Book Club – Don’t Toss My Memories in the Trash – Vickie Dellaquila
Author Interview – Don’t Toss My Memories in the Trash
This month, Organizing Maniacs read the senior resource book Don’t Toss My Memories in the Trash, which we all found to be both compassionate and helpful. We also had the opportunity to speak with Professional Organizer and author Vickie Dellaquila, CPO-CD® about her book and how she hopes it will help people working with seniors in transition.
OM: Don’t Toss My Memories in the Trash is a great resource for those looking to help an older adult transition to a new lifestyle. What inspired you to write on this particular topic?
VD: I’ve been a professional organizer for over 11 years and worked in social services as a case worker and as a nurse in a nursing home hospital. As a case worker, I noticed that for example Mrs. Smith would fall and break her hip but her son lived far away. Suddenly there were all these decisions that had to be made so quickly about what to do for Mrs. Smith and how to get her ready for her new situation. It was hard for everyone. I thought, ‘Wow wouldn’t it be nice if someone would help before Mrs. Smith fell and hurt herself?’ When I started working with the senior population as a professional organizer, people had the same questions about what to do so I thought I’d write a book for anyone dealing with elder care. I have found a lot of people see themselves in the book or see their mom in the stories and that is helping a lot of people. All the stories in Don’t Toss My Memories in the Trash are true – they are all clients I’ve had.
OM: Did you learn anything that really surprised you in the course of writing this book?

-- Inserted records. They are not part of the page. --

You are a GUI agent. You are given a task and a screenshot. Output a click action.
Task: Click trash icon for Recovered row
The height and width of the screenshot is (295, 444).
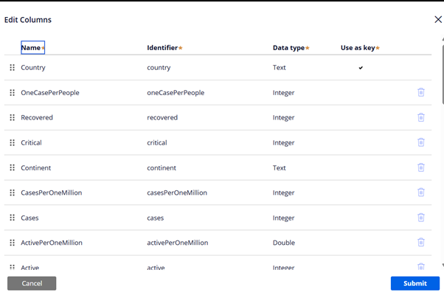[421, 117]

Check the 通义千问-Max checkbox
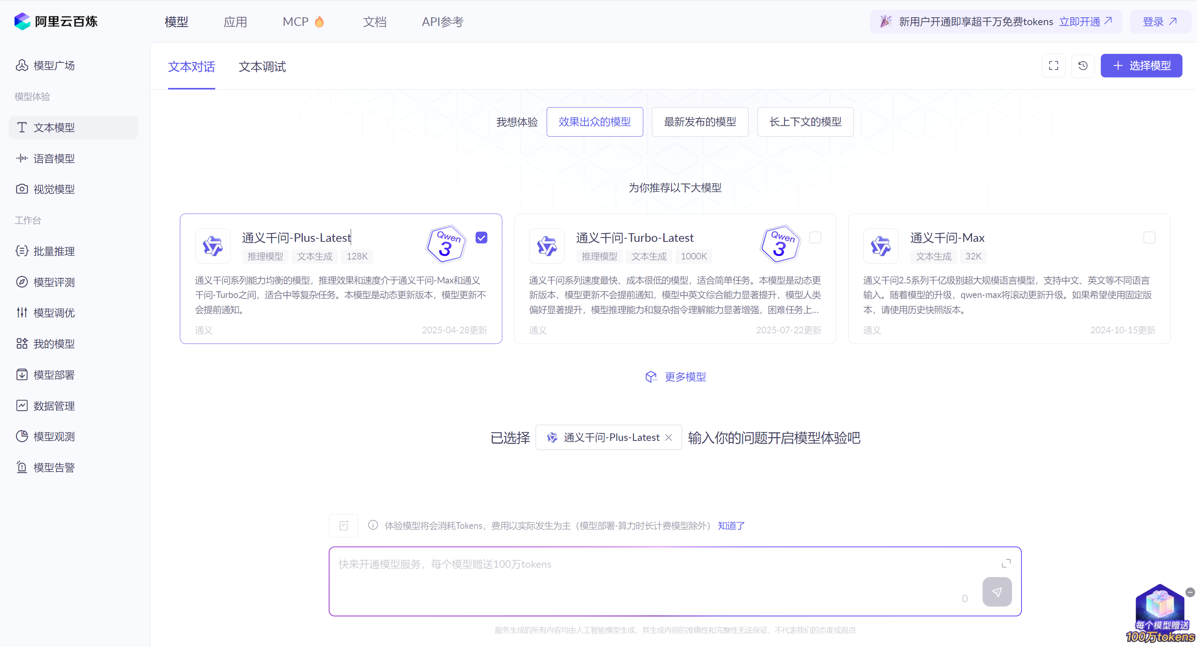[1149, 238]
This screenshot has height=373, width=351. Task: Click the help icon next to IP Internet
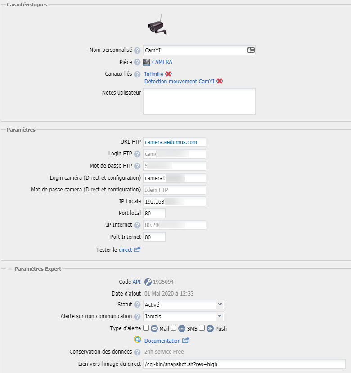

VD: I was surprised at how long people live in their homes. People here in Pittsburgh are in their homes for fifty to sixty years. I knew the Depression and WWII frugality would be a stickler for people giving out of their homes, but the length of time did surprise me. I didn’t think people would be in their homes that long. However, I do see that this is changing with the baby boomers. It will be interesting to see how the next generation differs due to their different experiences growing up in the world.
OM: How do you hope people will use this book in their lives?
VD: I know that a lot of retirement communities give it away instead of a coffee mug because it’s a useful product for the senior entering their community or for the adult child. It’s something they can use in their lives. There are a lot of professionals working with seniors who feel totally alone when that senior moves. Attorneys, for example, how can they help their senior client through a transition to a new home? They need support. Also, I think sometimes people get a copy and keep it for a while then one day they pick it up and really think about downsizing. It’s kind of a push to get the process started early.
OM: What do you feel is the most important take-away from this book for people starting our work with an older adult?
VD: They have to remember that it’s different than working with a younger crowd. You’ve got to give them time. It’s so important to remember that if the person you’re working with is eighty-five, they’ve had decades to keep that item and form an attachment to it or what it represents. It’s emotional. It’s not as simple as just giving it up and people easily dismiss this. In the older world it’s important to remember that this is their life that they are downsizing. You need to allow them to process this emotion. And this is why it’s important to get started early. So I guess I would say two things are the biggest take-aways: respect and time. Always have respect and start early. It will be such a better process for the senior downsizing.
OM: Is there anything else you’d like to add?
VD: Just to reiterate the respect. It really does help seniors and their families to deal with this process because it is a really emotional process and people forget that – especially adult children. A lot of times they say “Oh come on Mom, we’ll just buy you some more stuff” to try to convince their parent to let things go. But it’s not about that. It’s easy to get caught up in the idea that Mom has a thousand copies of Reader’s Digest and she needs to get rid of them. But no one deserves to get beat up about that. She’s in a different place in life where she’s closing one chapter and opening a new one. That has to come with a great deal of respect from those helping her to do so.
Thank you so much to Vickie Dellaquila for writing Don’t Toss My Memories in the Trash, and taking the time to talk to us about it.